Jacqueline Stiles’ home was on the west side of Lorrence in a new housing development, a fifteen-minute bike ride from our house on Willowyn Terrace. A white-clapboard, black-shuttered ranch, the house’s screened-in breezeway connected the house to a one-car garage. Two houses away, workmen hauled and hammered shingles on roofs of brick-front houses with a stone chimney. The summer wind through the oaks and sycamores along the street sounded like water spilling over rocks.

That first day I checked on Jacqueline Stiles’ house, I parked my bike in front of the breezeway. Nervous about being where my parents did not want me to be and curious about the unknowns I might find inside the house, I unlocked the garage doors, left the lock in the hasp, and swung open both doors. The aroma of oil, grease, and wood was pleasant. Ed Outerbridge’s Ford pick-up sat nose-in on the concrete floor. The truck’s polished red body shone glossy even here in shaded daylight. The power mower waited in the corner behind me, the engine’s housing and the blade’s red metal shield clean as the truck’s panels. Everything in the garage seemed in order, nothing disturbed, and the front and back lawns did not need to be mowed. I closed and locked the doors and entered the house through the breezeway.
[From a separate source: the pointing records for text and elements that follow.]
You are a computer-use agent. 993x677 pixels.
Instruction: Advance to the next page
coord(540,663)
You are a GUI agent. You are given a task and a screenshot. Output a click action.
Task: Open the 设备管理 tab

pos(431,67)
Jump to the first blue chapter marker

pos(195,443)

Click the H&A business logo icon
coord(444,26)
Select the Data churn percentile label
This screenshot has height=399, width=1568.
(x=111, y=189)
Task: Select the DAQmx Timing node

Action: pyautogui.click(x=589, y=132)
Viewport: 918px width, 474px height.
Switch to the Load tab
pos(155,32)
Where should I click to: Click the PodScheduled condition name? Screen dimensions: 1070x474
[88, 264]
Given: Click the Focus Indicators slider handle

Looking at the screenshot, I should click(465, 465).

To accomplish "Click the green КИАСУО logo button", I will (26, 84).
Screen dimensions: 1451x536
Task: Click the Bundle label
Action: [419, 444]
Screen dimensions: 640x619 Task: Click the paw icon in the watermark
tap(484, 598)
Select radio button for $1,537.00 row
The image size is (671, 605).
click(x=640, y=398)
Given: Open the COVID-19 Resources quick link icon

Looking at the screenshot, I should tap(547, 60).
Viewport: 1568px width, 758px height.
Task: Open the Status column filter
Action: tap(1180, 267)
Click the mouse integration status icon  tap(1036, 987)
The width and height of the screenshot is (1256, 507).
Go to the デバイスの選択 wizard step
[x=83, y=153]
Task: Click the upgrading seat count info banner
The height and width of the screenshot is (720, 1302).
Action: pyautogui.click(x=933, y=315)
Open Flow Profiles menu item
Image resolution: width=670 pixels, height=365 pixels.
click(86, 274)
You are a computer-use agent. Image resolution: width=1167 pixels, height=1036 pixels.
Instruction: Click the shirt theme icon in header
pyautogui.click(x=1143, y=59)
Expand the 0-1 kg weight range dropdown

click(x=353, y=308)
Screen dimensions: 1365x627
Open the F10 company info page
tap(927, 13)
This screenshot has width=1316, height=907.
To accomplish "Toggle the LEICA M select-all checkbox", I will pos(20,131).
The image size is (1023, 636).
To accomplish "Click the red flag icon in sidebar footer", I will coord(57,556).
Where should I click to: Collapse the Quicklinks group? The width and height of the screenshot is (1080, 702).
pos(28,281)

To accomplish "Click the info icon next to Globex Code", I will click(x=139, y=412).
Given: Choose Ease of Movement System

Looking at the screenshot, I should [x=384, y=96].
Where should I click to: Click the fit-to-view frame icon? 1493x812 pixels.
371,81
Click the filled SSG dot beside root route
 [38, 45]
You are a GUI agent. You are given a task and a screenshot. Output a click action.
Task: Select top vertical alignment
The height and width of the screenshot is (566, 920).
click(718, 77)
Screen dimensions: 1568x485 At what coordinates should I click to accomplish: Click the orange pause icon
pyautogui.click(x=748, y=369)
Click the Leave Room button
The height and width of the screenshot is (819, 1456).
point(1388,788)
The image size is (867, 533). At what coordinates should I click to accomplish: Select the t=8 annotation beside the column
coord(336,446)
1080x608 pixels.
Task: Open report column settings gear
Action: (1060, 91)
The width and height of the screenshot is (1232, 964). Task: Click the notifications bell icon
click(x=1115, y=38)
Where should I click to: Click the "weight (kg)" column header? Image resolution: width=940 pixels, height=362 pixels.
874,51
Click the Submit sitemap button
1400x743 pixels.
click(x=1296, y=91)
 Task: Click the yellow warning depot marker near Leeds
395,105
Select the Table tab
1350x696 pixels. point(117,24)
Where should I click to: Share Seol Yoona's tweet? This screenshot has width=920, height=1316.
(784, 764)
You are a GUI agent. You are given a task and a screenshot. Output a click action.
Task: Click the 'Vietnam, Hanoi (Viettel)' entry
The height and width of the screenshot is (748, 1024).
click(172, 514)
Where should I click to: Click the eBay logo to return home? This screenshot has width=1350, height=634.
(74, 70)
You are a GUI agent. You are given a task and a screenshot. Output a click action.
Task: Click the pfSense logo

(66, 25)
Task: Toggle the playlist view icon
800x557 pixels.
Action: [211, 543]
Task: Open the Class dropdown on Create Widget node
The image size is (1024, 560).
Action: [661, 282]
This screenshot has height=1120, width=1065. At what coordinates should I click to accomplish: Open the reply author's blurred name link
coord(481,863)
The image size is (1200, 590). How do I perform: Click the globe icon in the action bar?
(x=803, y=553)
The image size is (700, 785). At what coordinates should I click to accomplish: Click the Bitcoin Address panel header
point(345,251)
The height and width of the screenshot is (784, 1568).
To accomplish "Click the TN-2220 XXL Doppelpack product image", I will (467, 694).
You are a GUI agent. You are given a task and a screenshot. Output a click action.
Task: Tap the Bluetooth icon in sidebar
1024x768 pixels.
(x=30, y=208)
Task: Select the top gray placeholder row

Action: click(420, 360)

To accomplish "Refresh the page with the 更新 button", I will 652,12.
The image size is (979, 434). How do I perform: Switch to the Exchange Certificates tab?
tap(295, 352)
I was less afraid but more curious now: to see the rooms and to know Jacqueline Stiles. First, though, the cat — Molly, according to its food dish, and gray with flecks of white around its paws and ears — greeted me in the kitchen. Molly peeped rather than meowed at me, but after I scratched her neck, she nuzzled the bottoms of my jeans and purred and yipped for food. “You a dog or a cat?” I asked her. I poured dry food into her dish, emptied her water dish, added fresh, and set both dishes on the pink plastic mat near the breezeway door.

For two months I had seen Jacqueline Stiles only from a distance: a woman with dark blond hair that fell over her forehead in even bangs, a small face, narrow lips, and straight mouth. Today that distance changed. She was over a hundred miles away, but I felt closer to her now than when I had seen her in and outside of church. I walked through the house. The living room off the kitchen: chairs and sofa creeping over the edge of a beige rug; a lighted lamp in front of the curtained picture window that looked onto the front yard; framed pictures on shelves and lamp tables — the cowgirl-hatted, gleeful daughter riding a pony; mother and daughter together, a birthday cake in front of them , the daughter blowing out candles. Other pictures — grandparents? Cousins? All smiles.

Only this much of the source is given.